The following data is extracted from Arkansas Slave Narratives.
"My mother's old owner named Master Sanders. She born somewhere in Tennessee. I heard her say she lived in Mississippi. I was born in Tennessee. My pa was born in Mississippi. I know he belong to the Duncans. His name George Washington Duncan. There ain't nary drap white blood in none us. I got four brothers. I do remembers grandma. She set and tell us tales bout old times like you want to know. Been so long I forgotten. Ma was a house girl and pa a field hand. Way grandma talked it must of been hard to find out what white folks wanted em to do, cause she couldn't tell what you say some times. She never did talk plain.
"They was glad when freedom declared. They said they was hard on em. Whoop em. Pa was killed in Crittenden County in Arkansas. He was clearin' new ground. A storm come up and a limb hit him. It killed him. Grandma and ma allus say like if you build a house you want to put all the winders in you ever goin' to want. It bad luck to cut in and put in nother one. Sign of a death. I ain't got no business tellin' you bout that. White folks don't believe in signs.
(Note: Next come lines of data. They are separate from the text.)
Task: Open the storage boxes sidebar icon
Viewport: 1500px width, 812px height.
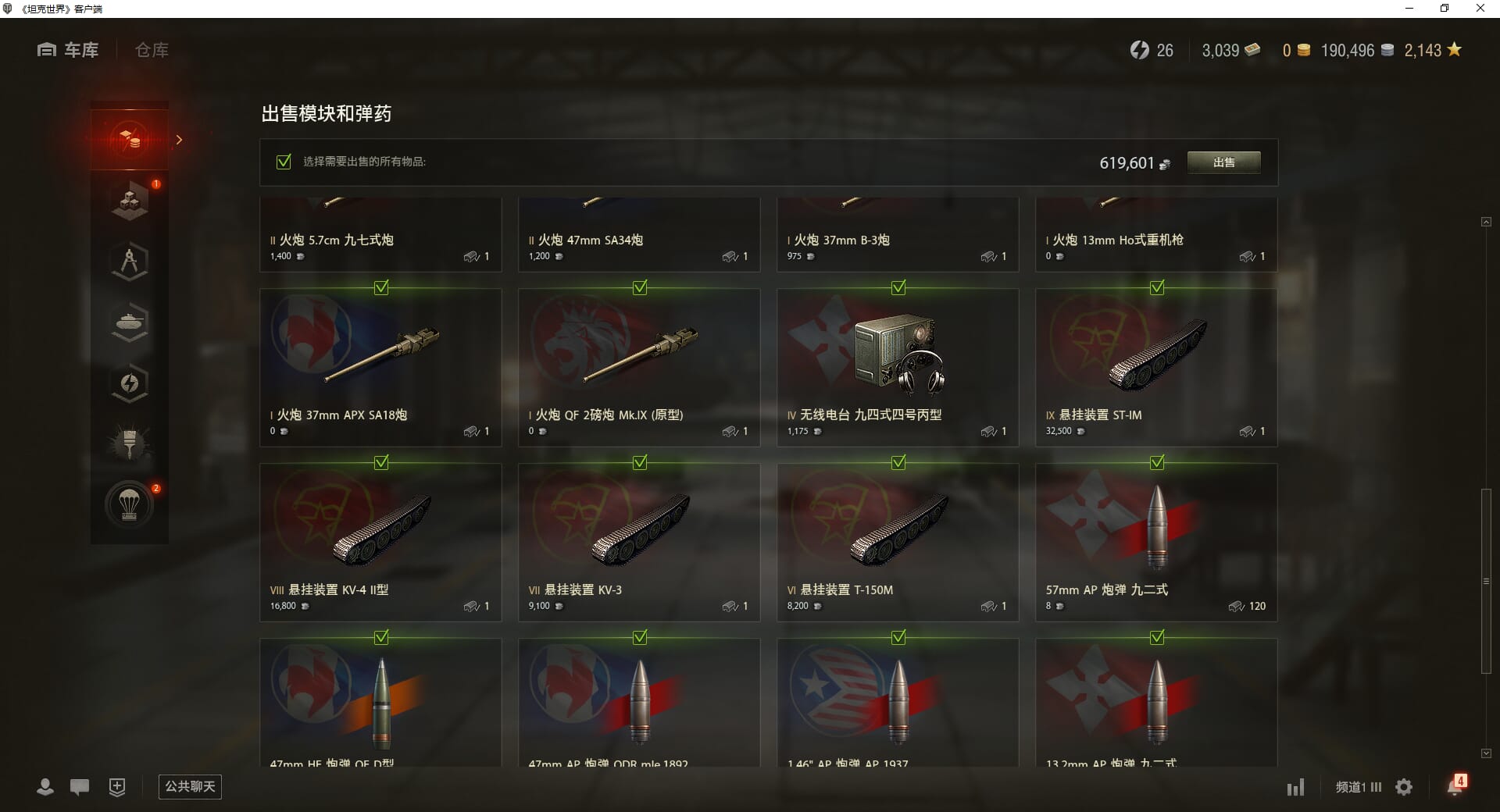Action: point(130,201)
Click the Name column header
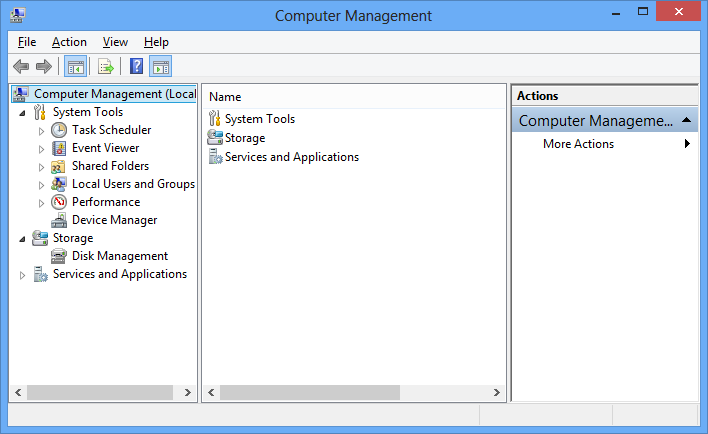708x434 pixels. click(x=225, y=97)
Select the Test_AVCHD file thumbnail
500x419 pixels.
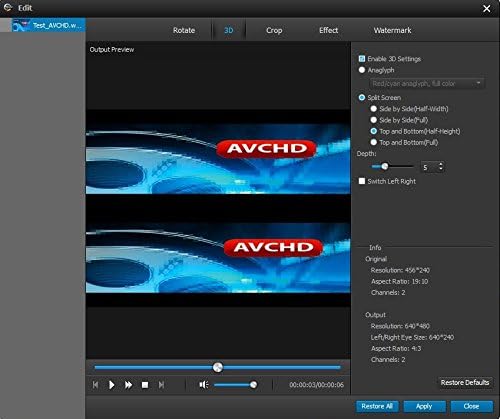pyautogui.click(x=20, y=25)
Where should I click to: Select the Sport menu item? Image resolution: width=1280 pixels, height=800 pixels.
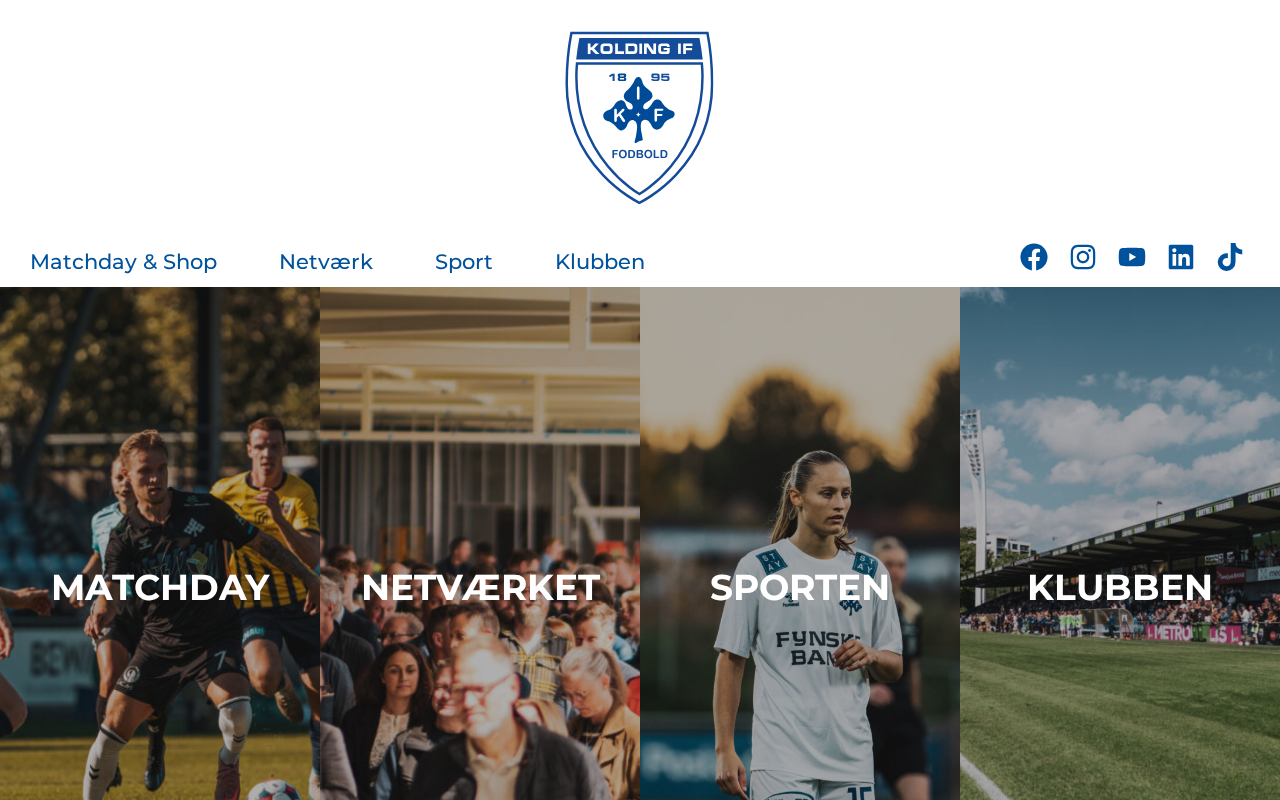pyautogui.click(x=464, y=262)
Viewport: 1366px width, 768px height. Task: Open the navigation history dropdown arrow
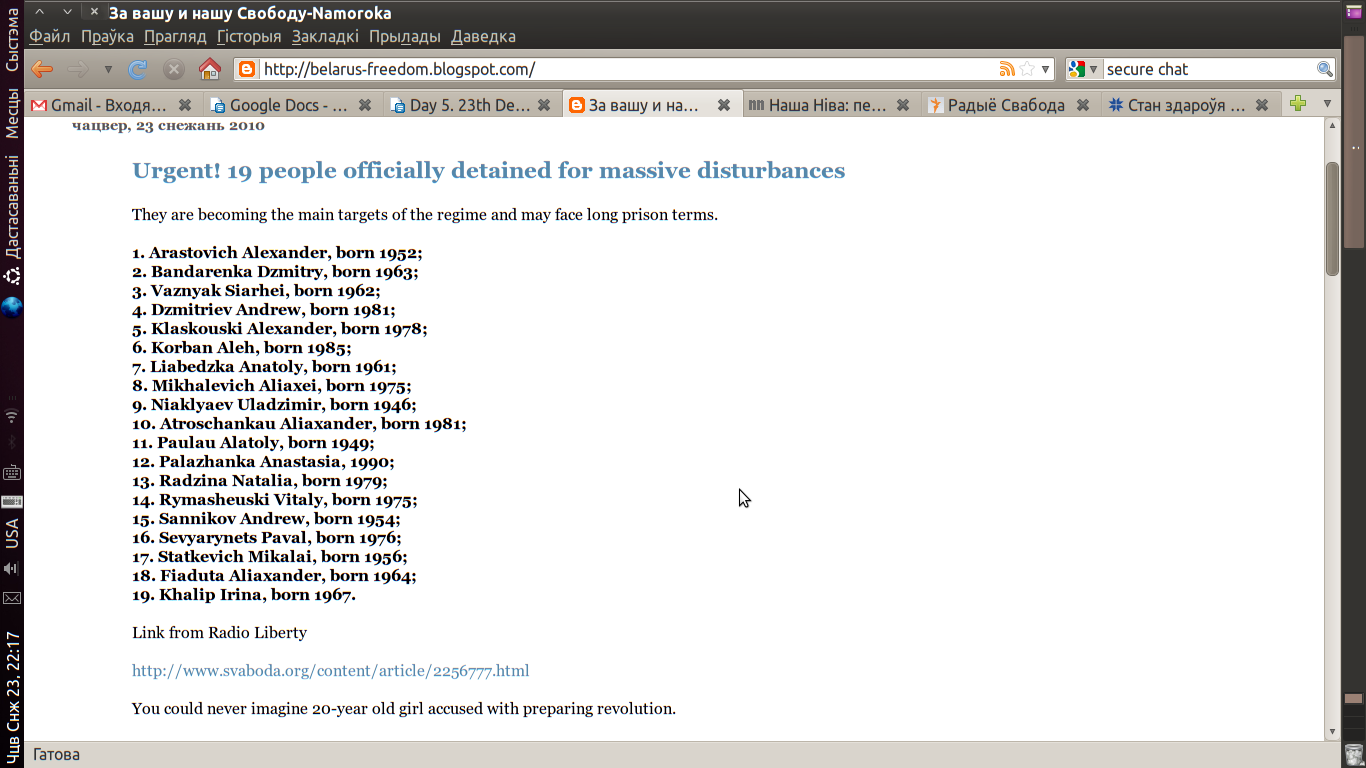pos(108,70)
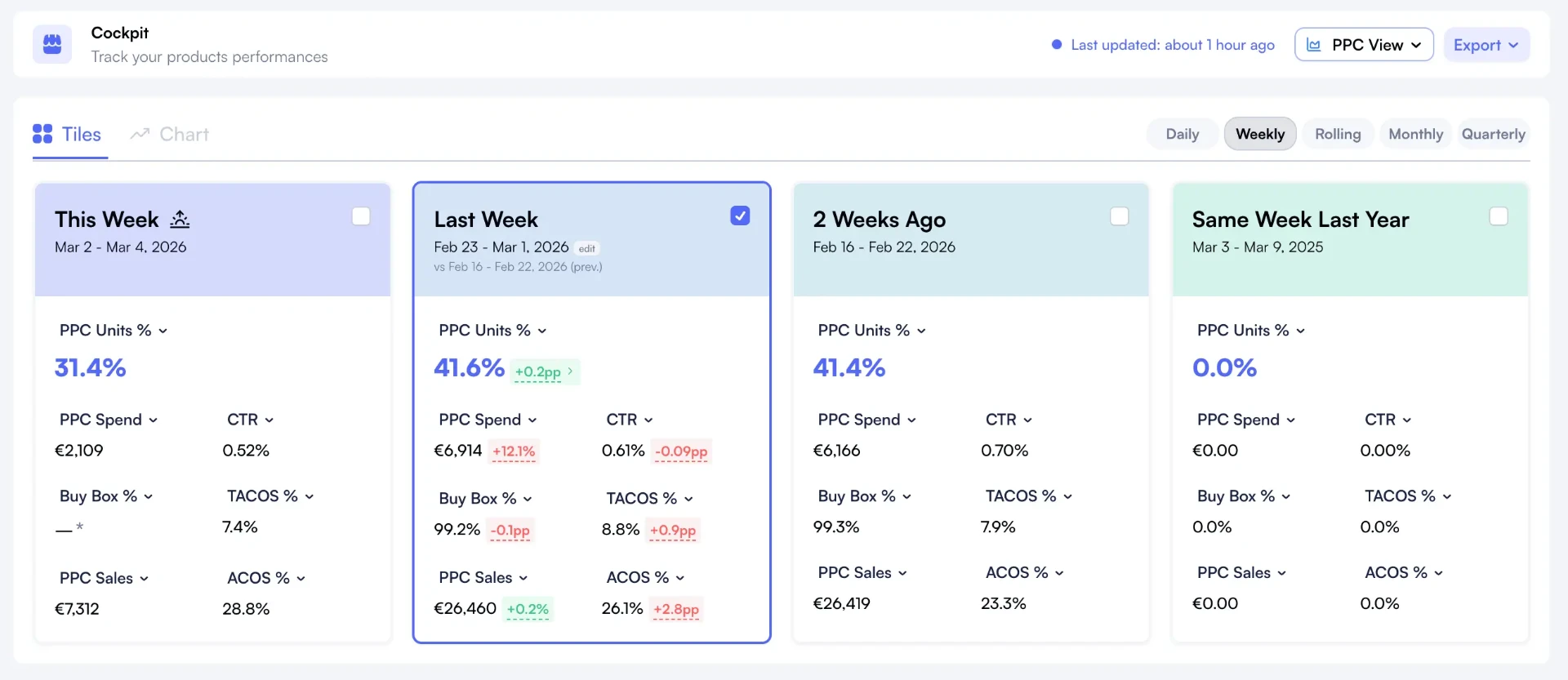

"I been raisin' up childernó'dopted childern, washin', ironin', scourin', hoein', gatherin' corn, pickin' cotton, patchin', cookin'. They ain't nothin' what I ain't done.
"No'm, I sure ain't voted. I don't believe in women votin'. They don't know who to vote for. The men don't know neither. If folks visited they would care more bout the other an wouldn't be so much devilment goin' on."